A lithographic apparatus is a machine that applies a desired pattern onto a target portion of a substrate. Lithographic apparatus can be used, for example, in the manufacture of integrated circuits (ICs). In that circumstance, a patterning device, such as a mask, may be used to generate a circuit pattern corresponding to an individual layer of the IC, and this pattern can be imaged onto a target portion (e.g. comprising part of, one or several dies) on a substrate (e.g. a silicon wafer) that has a layer of radiation-sensitive material (resist). In general, a single substrate will contain a network of adjacent target portions that are successively exposed. Known lithographic apparatus include so-called steppers, in which each target portion is irradiated by exposing an entire pattern onto the target portion in one go, and so-called scanners, in which each target portion is irradiated by scanning the pattern through the projection beam in a given direction (the “scanning”-direction) while synchronously scanning the substrate parallel or anti-parallel to this direction.

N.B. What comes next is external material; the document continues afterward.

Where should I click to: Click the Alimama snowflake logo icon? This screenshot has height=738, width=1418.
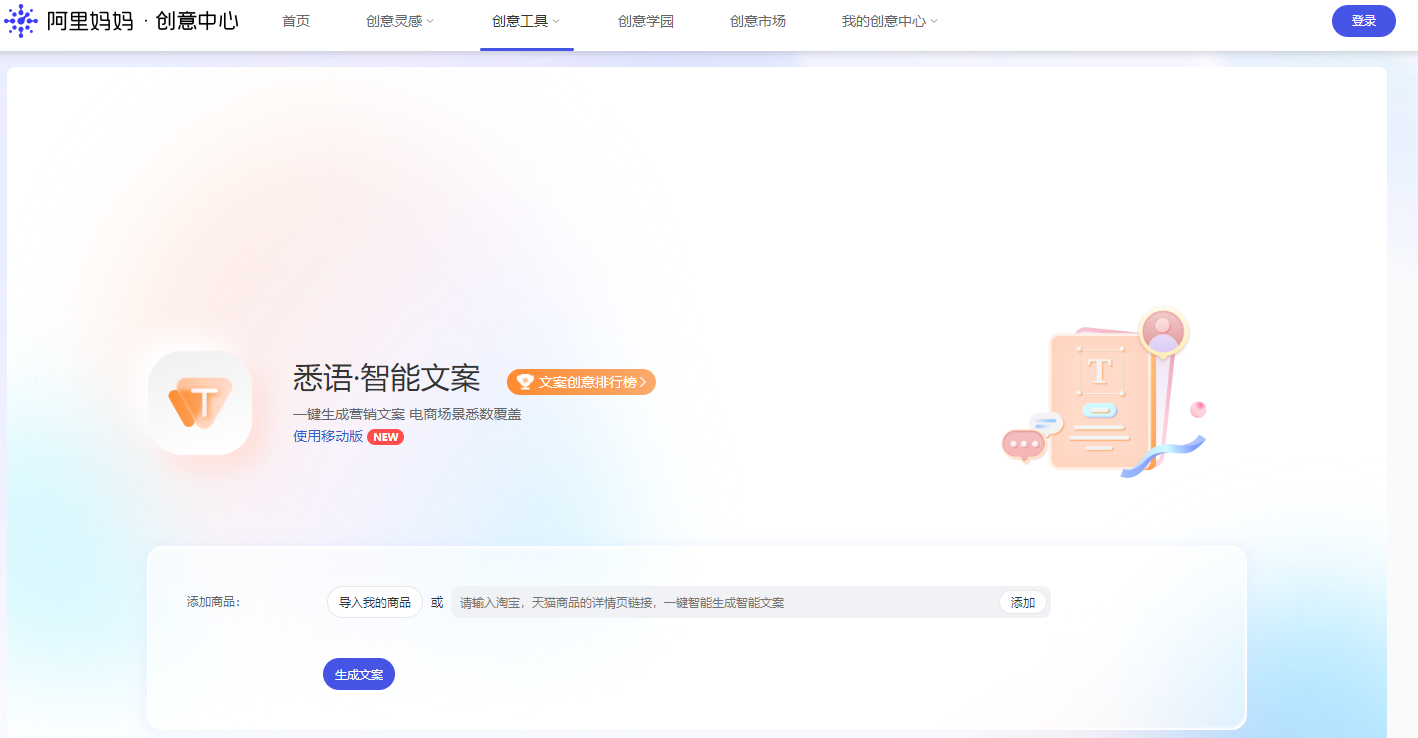(21, 20)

In a factory, commonly referred to as a “fab” or “foundry”, in which semiconductor or other devices are manufactured, each lithographic apparatus is commonly grouped with a “track” comprising substrate handling devices and pre- and post-processing devices to form a lithographic processing cell commonly referred to as “lithocell”. Substrates (e.g., wafers), which may be blank or have already been processed to include one or more process or device layers, are delivered to the lithocell in lots (also referred to as batches) for processing. A lot is, in general, a group of substrates which are to processed by the lithocell in the same way and is accompanied by a “recipe” which specifies the processes to be carried out. The lot size may be arbitrary or determined by the size of carrier used to transport substrates around the fab. The recipe may include details of the resist coating to be applied, temperature and duration of pre- and post-exposure bakes, details of the pattern to be exposed and the exposure settings for that, development duration, etc.

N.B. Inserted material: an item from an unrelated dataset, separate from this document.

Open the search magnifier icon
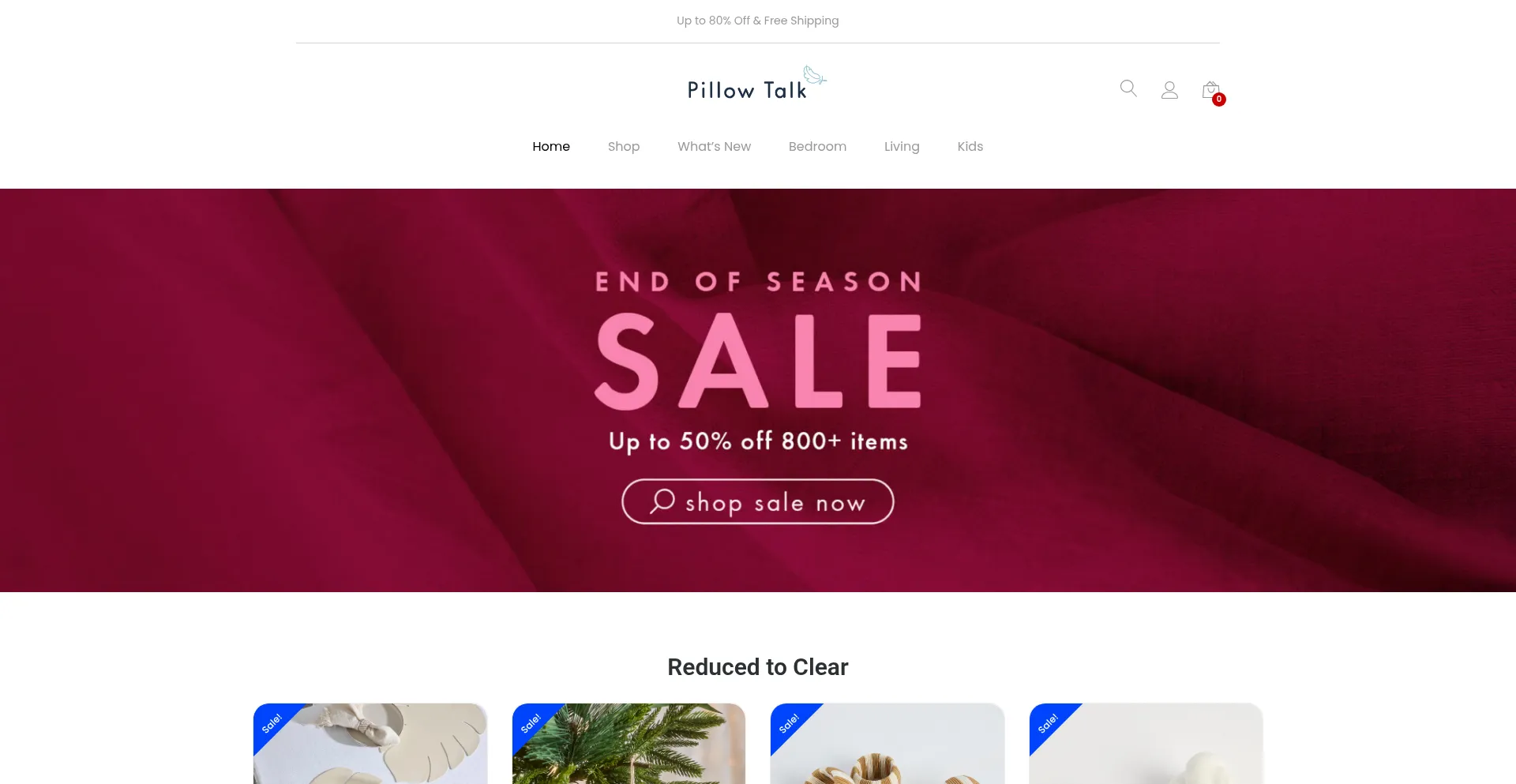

Inevitably, errors occur in the processing of substrates, e.g. focus spots caused by dust on the substrate table and overlay errors, and various measurement techniques, collectively referred to as metrology, for detecting them are known. If an error can be detected before an irreversible process step, e.g. an etch, has been carried out, the developed resist may be stripped from the substrate and the substrate reprocessed with the aim of producing a correct layer. Existing metrology devices are generally off-line, that is stand alone devices outside the lithocell to which exposed substrates are taken to be measured. The measurement processes may be time consuming, so that often only a sample of the substrates in a lot are measured and in the event that errors are detected the whole lot is stripped and reprocessed. This can be inefficient in that many perfectly good substrates may be reprocessed and ineffective in that the sampling of substrates may not detect a few bad substrates in a lot.